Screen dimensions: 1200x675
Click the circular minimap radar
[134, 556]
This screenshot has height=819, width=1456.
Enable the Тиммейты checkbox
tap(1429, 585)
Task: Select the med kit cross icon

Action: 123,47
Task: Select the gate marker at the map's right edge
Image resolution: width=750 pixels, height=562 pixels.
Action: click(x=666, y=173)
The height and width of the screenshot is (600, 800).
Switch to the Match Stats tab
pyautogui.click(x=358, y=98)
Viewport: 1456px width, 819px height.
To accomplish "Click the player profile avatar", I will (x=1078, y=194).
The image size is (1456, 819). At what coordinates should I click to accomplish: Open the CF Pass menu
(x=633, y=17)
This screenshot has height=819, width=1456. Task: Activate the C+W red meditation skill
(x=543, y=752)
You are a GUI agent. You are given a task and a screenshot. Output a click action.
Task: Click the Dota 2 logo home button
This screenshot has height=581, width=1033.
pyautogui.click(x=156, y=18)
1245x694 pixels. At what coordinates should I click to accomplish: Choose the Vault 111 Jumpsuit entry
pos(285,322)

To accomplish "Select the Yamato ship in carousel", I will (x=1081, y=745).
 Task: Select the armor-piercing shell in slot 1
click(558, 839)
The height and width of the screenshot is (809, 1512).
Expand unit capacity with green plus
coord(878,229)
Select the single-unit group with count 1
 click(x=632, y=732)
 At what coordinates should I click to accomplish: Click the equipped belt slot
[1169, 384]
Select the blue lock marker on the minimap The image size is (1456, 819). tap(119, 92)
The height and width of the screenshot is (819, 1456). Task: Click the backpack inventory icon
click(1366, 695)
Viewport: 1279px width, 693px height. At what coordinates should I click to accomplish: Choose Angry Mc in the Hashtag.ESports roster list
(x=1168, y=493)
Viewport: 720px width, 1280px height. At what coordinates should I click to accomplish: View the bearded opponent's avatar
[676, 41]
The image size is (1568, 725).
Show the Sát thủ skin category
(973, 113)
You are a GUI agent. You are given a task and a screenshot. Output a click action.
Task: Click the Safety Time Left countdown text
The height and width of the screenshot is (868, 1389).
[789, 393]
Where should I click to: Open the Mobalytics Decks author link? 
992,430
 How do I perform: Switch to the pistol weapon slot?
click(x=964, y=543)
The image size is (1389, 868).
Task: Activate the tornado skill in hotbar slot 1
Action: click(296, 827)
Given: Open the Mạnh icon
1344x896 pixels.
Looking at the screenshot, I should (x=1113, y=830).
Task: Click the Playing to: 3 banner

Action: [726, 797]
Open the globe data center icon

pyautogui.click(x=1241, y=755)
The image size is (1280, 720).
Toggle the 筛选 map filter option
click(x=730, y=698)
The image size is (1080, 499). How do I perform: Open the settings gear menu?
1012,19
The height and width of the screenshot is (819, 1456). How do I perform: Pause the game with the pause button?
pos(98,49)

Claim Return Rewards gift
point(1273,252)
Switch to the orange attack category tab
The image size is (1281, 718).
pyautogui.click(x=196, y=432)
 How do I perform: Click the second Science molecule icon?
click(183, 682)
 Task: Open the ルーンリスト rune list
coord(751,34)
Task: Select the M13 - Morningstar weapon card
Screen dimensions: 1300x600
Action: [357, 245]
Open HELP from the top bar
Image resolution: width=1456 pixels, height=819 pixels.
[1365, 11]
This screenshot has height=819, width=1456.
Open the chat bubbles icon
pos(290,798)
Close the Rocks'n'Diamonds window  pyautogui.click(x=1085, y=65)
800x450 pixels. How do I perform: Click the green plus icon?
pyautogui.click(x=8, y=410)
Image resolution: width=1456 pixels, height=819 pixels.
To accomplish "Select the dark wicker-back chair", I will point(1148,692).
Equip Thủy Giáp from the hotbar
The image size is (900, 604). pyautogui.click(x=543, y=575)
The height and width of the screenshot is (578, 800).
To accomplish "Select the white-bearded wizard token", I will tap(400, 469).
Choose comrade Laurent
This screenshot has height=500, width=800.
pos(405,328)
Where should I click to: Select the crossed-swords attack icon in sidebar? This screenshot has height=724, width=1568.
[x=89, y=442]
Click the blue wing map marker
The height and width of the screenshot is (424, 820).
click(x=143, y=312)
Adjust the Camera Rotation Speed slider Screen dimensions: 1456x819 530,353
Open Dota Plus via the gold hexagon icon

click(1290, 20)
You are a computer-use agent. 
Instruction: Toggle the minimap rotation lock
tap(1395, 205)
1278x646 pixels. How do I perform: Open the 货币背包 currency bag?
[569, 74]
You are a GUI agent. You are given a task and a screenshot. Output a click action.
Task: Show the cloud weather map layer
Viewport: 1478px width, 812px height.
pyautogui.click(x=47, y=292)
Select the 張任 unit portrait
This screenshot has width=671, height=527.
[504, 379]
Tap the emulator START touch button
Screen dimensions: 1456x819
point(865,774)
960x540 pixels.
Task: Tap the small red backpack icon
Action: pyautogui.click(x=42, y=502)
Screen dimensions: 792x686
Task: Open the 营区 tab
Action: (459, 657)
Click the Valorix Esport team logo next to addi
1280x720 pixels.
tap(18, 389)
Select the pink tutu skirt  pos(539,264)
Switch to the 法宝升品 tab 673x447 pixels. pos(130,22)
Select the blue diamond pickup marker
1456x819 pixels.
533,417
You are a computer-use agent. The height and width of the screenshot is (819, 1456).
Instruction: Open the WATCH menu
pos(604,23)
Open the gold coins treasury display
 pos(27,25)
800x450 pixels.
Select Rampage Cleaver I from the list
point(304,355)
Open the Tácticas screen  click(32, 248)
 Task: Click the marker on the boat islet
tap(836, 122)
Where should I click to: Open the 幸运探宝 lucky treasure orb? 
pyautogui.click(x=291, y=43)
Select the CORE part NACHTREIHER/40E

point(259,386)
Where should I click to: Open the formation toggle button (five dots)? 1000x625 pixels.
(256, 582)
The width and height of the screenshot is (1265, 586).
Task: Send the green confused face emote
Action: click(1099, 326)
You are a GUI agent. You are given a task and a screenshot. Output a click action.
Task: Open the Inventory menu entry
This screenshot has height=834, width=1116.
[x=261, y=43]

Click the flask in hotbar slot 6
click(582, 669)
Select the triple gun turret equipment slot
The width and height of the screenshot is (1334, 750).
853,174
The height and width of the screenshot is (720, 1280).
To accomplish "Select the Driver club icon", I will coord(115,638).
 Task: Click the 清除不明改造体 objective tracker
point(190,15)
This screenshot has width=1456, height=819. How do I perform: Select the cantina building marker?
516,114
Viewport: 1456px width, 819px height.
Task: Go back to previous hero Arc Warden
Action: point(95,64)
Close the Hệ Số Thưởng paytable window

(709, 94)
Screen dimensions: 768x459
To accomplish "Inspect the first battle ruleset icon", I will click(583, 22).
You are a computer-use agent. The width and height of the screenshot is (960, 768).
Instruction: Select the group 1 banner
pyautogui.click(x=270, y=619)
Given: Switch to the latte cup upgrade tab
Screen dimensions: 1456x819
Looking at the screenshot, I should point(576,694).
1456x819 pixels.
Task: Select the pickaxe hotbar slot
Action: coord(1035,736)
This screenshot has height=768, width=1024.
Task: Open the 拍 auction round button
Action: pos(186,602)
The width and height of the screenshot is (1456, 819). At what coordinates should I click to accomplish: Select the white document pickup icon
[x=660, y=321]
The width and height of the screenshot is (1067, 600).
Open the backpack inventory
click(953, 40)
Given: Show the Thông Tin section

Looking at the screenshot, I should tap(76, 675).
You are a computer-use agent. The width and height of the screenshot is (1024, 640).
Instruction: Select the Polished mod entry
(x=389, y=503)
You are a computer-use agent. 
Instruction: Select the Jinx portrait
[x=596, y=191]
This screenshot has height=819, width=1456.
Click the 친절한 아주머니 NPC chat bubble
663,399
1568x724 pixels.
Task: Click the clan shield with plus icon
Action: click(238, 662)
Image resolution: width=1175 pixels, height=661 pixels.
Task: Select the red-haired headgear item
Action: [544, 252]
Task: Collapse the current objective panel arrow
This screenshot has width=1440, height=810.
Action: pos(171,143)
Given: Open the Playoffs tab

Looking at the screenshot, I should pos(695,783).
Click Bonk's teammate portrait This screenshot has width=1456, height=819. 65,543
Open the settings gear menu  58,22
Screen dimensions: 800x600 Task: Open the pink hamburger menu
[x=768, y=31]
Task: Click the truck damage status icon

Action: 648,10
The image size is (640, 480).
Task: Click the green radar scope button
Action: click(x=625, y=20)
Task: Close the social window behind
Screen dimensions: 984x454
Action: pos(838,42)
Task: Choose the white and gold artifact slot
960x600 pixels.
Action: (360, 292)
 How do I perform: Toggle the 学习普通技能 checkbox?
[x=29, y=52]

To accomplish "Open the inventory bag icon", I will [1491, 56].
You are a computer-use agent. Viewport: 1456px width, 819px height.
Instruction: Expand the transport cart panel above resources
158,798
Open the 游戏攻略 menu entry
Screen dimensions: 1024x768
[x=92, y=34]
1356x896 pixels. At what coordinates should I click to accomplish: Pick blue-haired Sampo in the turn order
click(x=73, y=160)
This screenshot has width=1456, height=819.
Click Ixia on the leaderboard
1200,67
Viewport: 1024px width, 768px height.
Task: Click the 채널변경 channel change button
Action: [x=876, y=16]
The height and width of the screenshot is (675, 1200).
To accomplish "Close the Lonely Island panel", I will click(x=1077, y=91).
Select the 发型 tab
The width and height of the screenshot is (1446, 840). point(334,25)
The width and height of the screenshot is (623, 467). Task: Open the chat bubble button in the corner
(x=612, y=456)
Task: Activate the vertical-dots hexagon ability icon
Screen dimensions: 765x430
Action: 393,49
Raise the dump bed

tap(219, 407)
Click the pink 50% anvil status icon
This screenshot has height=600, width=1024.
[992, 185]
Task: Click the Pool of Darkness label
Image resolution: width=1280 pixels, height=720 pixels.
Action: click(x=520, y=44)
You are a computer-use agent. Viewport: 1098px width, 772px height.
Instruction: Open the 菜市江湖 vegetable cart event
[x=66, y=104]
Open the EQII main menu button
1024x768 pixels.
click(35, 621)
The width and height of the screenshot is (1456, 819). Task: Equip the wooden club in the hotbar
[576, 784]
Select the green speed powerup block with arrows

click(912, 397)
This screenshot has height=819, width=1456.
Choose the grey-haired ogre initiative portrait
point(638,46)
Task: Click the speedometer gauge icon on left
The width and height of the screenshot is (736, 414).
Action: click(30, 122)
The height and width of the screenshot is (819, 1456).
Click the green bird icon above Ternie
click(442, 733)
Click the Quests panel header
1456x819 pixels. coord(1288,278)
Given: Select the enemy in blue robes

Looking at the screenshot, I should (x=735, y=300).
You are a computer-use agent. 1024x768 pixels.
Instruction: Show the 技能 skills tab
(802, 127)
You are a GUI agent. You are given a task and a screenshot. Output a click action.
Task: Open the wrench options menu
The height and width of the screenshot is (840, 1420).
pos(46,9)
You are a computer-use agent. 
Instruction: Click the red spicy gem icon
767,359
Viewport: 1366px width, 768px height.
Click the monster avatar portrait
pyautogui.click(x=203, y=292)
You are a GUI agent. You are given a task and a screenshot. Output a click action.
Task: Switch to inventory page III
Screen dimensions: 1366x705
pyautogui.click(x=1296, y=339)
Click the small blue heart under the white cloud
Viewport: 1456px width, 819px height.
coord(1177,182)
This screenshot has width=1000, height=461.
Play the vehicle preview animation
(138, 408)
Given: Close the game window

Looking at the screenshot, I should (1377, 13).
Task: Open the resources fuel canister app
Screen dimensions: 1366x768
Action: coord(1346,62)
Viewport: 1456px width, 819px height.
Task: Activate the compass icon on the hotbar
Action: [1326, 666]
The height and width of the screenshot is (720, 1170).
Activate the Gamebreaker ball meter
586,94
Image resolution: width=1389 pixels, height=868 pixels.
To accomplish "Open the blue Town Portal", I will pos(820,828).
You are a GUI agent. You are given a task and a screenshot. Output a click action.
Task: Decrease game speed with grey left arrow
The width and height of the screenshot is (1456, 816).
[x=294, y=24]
■ ■ ■ ■
▶ [PROMPT]:
Reproduce the records verbatim, starting at the first line and ending at the line that contains "Action: 123,47".

▶ [WRITTEN SOLUTION]:
Screen dimensions: 1200x675
Click the circular minimap radar
[134, 556]
This screenshot has height=819, width=1456.
Enable the Тиммейты checkbox
tap(1429, 585)
Task: Select the med kit cross icon

Action: 123,47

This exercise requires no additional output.